DIRECTIVES ▸
[A] For the Freedom House report on Bhutan, decide whether each statement agrees with the text. Answer yes or no, and quote the text's deciding words. (i) Britain installed the Wangchuk monarchy in 1907. (ii) A 39-member drafting committee published the draft constitution in March 2006. (iii) The United States offered to take in 60,000 Bhutanese refugees.
[B] Carry on the Freedom House report on Bhutan from its last sentence.

━━━━━ PROVIDED TEXT ━━━━━

Bhutan | Freedom House

Freedom in the World

Bhutan

Bhutan

Freedom in the World 2007

2007 Scores

Status

Not Free

Freedom Rating
(1 = best, 7 = worst)

5.5

Civil Liberties
(1 = best, 7 = worst)

5

Political Rights
(1 = best, 7 = worst)

6
Overview: 


Bhutan took several significant steps forward in its ongoing political reform process in 2006, including King Jigme Singye Wangchuck’s announcement in January that he will transfer power to his son in 2008, when elections to a new Parliament are scheduled to be held. The king continued to conduct public consultations on a new 34-article draft constitution, and established several new government commissions in preparation for the transition. Some progress was made toward resolving Bhutan’s long-standing refugee problem, as the United States offered to take in 60,000 Bhutanese refugees currently residing in camps in Nepal.


Britain began guiding this Himalayan land’s affairs in 1865 and, in 1907, installed the Wangchuk monarchy. However, a 1949 treaty gave India control over Bhutan’s foreign affairs. In 1972, the current monarch succeeded his father to the throne.

Reversing a long-standing policy of tolerating cultural diversity in the kingdom, in the 1980s the government began requiring all Bhutanese to adopt the dress of the ruling Ngalong Drukpa ethnic group. Authorities said that they feared for the survival of Drukpa culture because of the large number of Nepali speakers, also known as Southern Bhutanese, in the south. The situation worsened in 1988, when the government began using a strict 1985 citizenship law to arbitrarily strip thousands of Nepali speakers of their citizenship. The move came after a census showed Southern Bhutanese to be in the majority in five southern districts.

Led by the newly formed Bhutanese People’s Party (BPP), Southern Bhutanese held demonstrations in September 1990 against the new measures. Arson and violence that accompanied the protests led authorities to crack down on the BPP. As conditions worsened, tens of thousands of Southern Bhutanese fled to Nepal in the early 1990s, many of them forcibly expelled by Bhutanese forces. Credible accounts suggest that soldiers raped and beat many Nepali-speaking villagers and detained thousands as “anti-nationals.”

In December 2003, with support from Indian forces, the army expelled about 3,000 members of the United Liberation Front of Assam (ULFA), an Indian separatist group, from southern Bhutan. However, the security situation in much of southern Bhutan remains poor; in September 2004, a bomb blast in the border town of Gelephu killed or injured several dozen people. Later that month, 111 Bhutanese were convicted of providing assistance to militant groups and were sentenced to long prison terms. In September 2006, a tenuous ceasefire between the Indian army and the ULFA broke down amid reports that the ULFA were once again organizing bases in southern Bhutan. India doubled troop levels along the Bhutan border in October to prevent attacks from across the border.

During the past several years, the government has made further progress on the issue of political reform. After several years of review, a 39-member drafting committee published a draft constitution in March 2005. The 34-article draft provides for a bicameral Parliament, a two-party political system, and some fundamental rights. However, it does uphold the primacy of the monarchy, and analysts note that it may not adequately define and protect the rights of Bhutan’s sizable Nepalese minority, many of whom are currently refugees in Nepal.

━━━━━ COLLECTED DATA ━━━━━

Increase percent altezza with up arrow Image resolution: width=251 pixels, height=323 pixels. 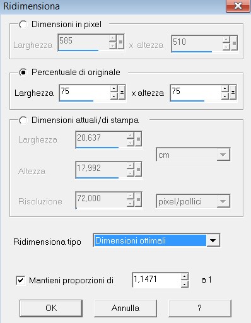[225, 89]
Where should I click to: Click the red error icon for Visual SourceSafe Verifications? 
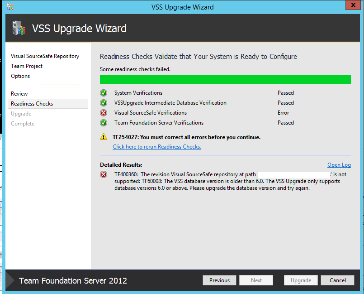[x=103, y=112]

━━━━━

TASK-BY-TASK ANSWERS ▸
[A]
(i) Yes: "in 1907, installed the Wangchuk monarchy"
(ii) No: "a 39-member drafting committee published a draft constitution in March 2005"
(iii) Yes: "the United States offered to take in 60,000 Bhutanese refugees currently residing in camps in Nepal"

[B]
In January 2006, King Jigme announced that he would step down in 2008, to be succeeded by his son, Dasho Jigme Khesar Namgyal Wangchuck. Parliamentary elections are also scheduled to be held in 2008.

In preparation for the transition, in January, King Jigme created the constitutional posts of Election Commissioner, Anti-corruption Commissioner, and Auditor General. Mock polls held in September and frequent consultations with the Election Commission of India have demonstrated Bhutan’s commitment in preparing for the elections. The king remains popular among the public, however; many Bhutanese remain apprehensive of political change and seemingly prefer the monarchical system to one with greater political freedom.

Political Rights and Civil Liberties: 


Bhutan is not an electoral democracy. King Jigme Singye Wangchuk and a small group of elites make key decisions and wield absolute power. The 150-member National Assembly has little independent power, although some analysts note that debate within the Assembly has become more lively and critical in recent years. Every three years, village headmen choose 105 chimis , or National Assembly members, while the king appoints 35 seats and religious groups choose 10 seats. For the 105 district-based seats, each village nominates one candidate by consensus. Human rights activists allege that in reality, authorities suggest a candidate to the headman in each village and the headman asks families to approve the candidate. In September 2005, the law was amended so that chimis would be elected by adult franchise rather than the one-vote-per-household system that existed previously.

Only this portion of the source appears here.